Skip to main content

ContextRecall

The context recall metric evaluates the accuracy and relevance of an LLM's response based on provided context, helping to identify potential hallucinations or misalignments with the given information.

How to use the ContextRecall metric

You can use the ContextRecall metric as follows:

from opik.evaluation.metrics import ContextRecall

metric = ContextRecall()

metric.score(
input="What is the capital of France?",
output="The capital of France is Paris. It is famous for its iconic Eiffel Tower and rich cultural heritage.",
expected_output="Paris",
context=["France is a country in Western Europe. Its capital is Paris, which is known for landmarks like the Eiffel Tower."],
)

Asynchronous scoring is also supported with the ascore scoring method.

ContextRecall Prompt

Comet uses an LLM as a Judge to compute context recall, for this we have a prompt template that is used to generate the prompt for the LLM. Today only the gpt-4-turbo model is used to compute context recall.

The template uses a few-shot prompting technique to compute context recall.
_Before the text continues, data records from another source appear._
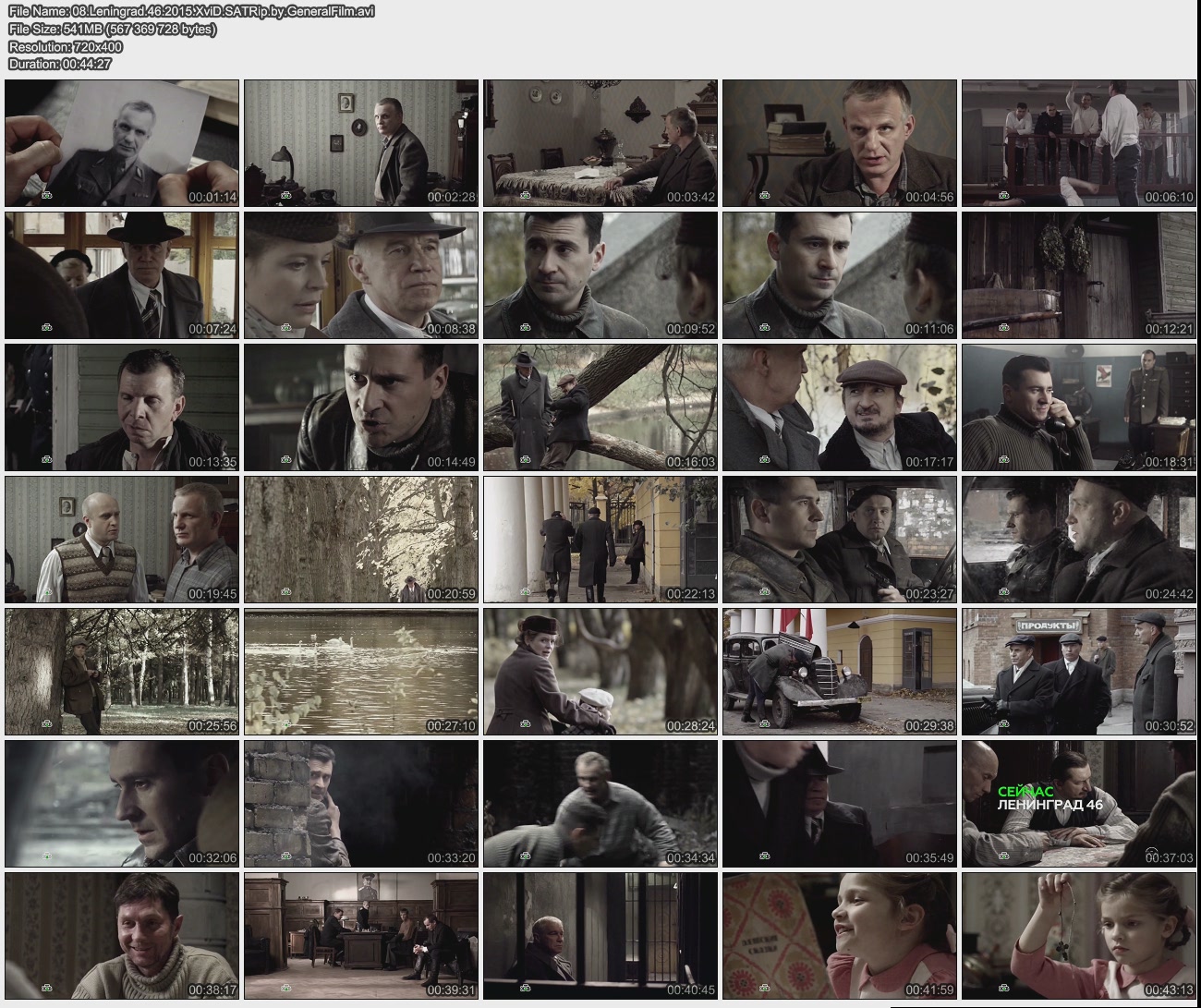Open the 00:39:31 office room thumbnail
Screen dimensions: 1201x1008
pos(360,935)
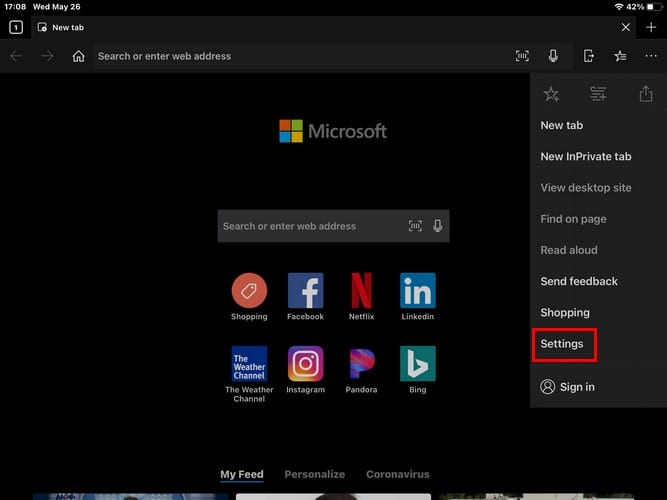Choose New InPrivate tab
This screenshot has width=667, height=500.
point(585,157)
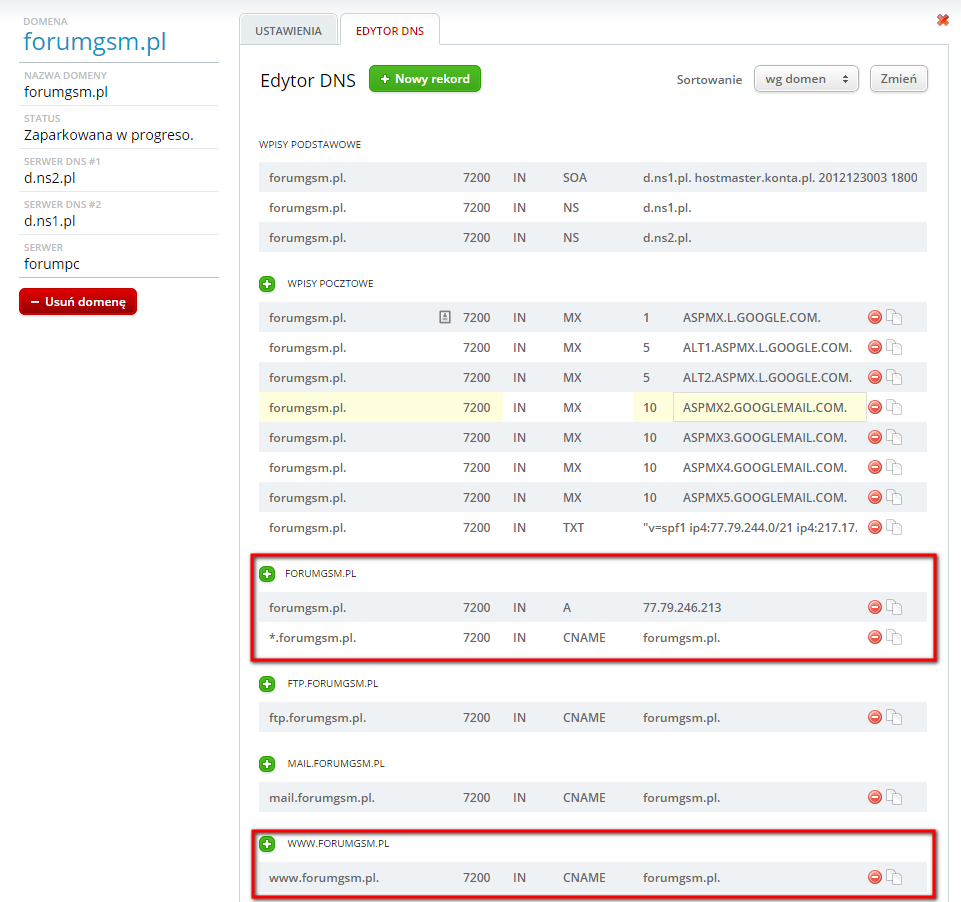The height and width of the screenshot is (902, 961).
Task: Open the Sortowanie 'wg domen' dropdown
Action: click(805, 79)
The template is as follows:

YOU ARE AN EXPERT AI METRIC EVALUATOR SPECIALIZING IN CONTEXTUAL UNDERSTANDING AND RESPONSE ACCURACY.
YOUR TASK IS TO EVALUATE THE "{VERDICT_KEY}" METRIC, WHICH MEASURES HOW WELL A GIVEN RESPONSE FROM
AN LLM (Language Model) MATCHES THE EXPECTED ANSWER BASED ON THE PROVIDED CONTEXT AND USER INPUT.

###INSTRUCTIONS###

1. **Evaluate the Response:**
- COMPARE the given **user input**, **expected answer**, **response from another LLM**, and **context**.
- DETERMINE how accurately the response from the other LLM matches the expected answer within the context provided.

2. **Score Assignment:**
- ASSIGN a **{VERDICT_KEY}** score on a scale from **0.0 to 1.0**:
- **0.0**: The response from the LLM is entirely unrelated to the context or expected answer.
- **0.1 - 0.3**: The response is minimally relevant but misses key points or context.
- **0.4 - 0.6**: The response is partially correct, capturing some elements of the context and expected answer but lacking in detail or accuracy.
- **0.7 - 0.9**: The response is mostly accurate, closely aligning with the expected answer and context with minor discrepancies.
- **1.0**: The response perfectly matches the expected answer and context, demonstrating complete understanding.

3. **Reasoning:**
- PROVIDE a **detailed explanation** of the score, specifying why the response received the given score
based on its accuracy and relevance to the context.

4. **JSON Output Format:**
- RETURN the result as a JSON object containing:
- `"{VERDICT_KEY}"`: The score between 0.0 and 1.0.
- `"{REASON_KEY}"`: A detailed explanation of the score.

###CHAIN OF THOUGHTS###

1. **Understand the Context:**
1.1. Analyze the context provided.
1.2. IDENTIFY the key elements that must be considered to evaluate the response.

2. **Compare the Expected Answer and LLM Response:**
2.1. CHECK the LLM's response against the expected answer.
2.2. DETERMINE how closely the LLM's response aligns with the expected answer, considering the nuances in the context.

3. **Assign a Score:**
3.1. REFER to the scoring scale.
3.2. ASSIGN a score that reflects the accuracy of the response.

4. **Explain the Score:**
4.1. PROVIDE a clear and detailed explanation.
4.2. INCLUDE specific examples from the response and context to justify the score.

###WHAT NOT TO DO###

- **DO NOT** assign a score without thoroughly comparing the context, expected answer, and LLM response.
- **DO NOT** provide vague or non-specific reasoning for the score.
- **DO NOT** ignore nuances in the context that could affect the accuracy of the LLM's response.
- **DO NOT** assign scores outside the 0.0 to 1.0 range.
- **DO NOT** return any output format other than JSON.

###FEW-SHOT EXAMPLES###

{examples_str}

###INPUTS:###
***
Input:
{input}

Output:
{output}

Expected Output:
{expected_output}

Context:
{context}
***

with VERDICT_KEY being context_recall_score and REASON_KEY being reason.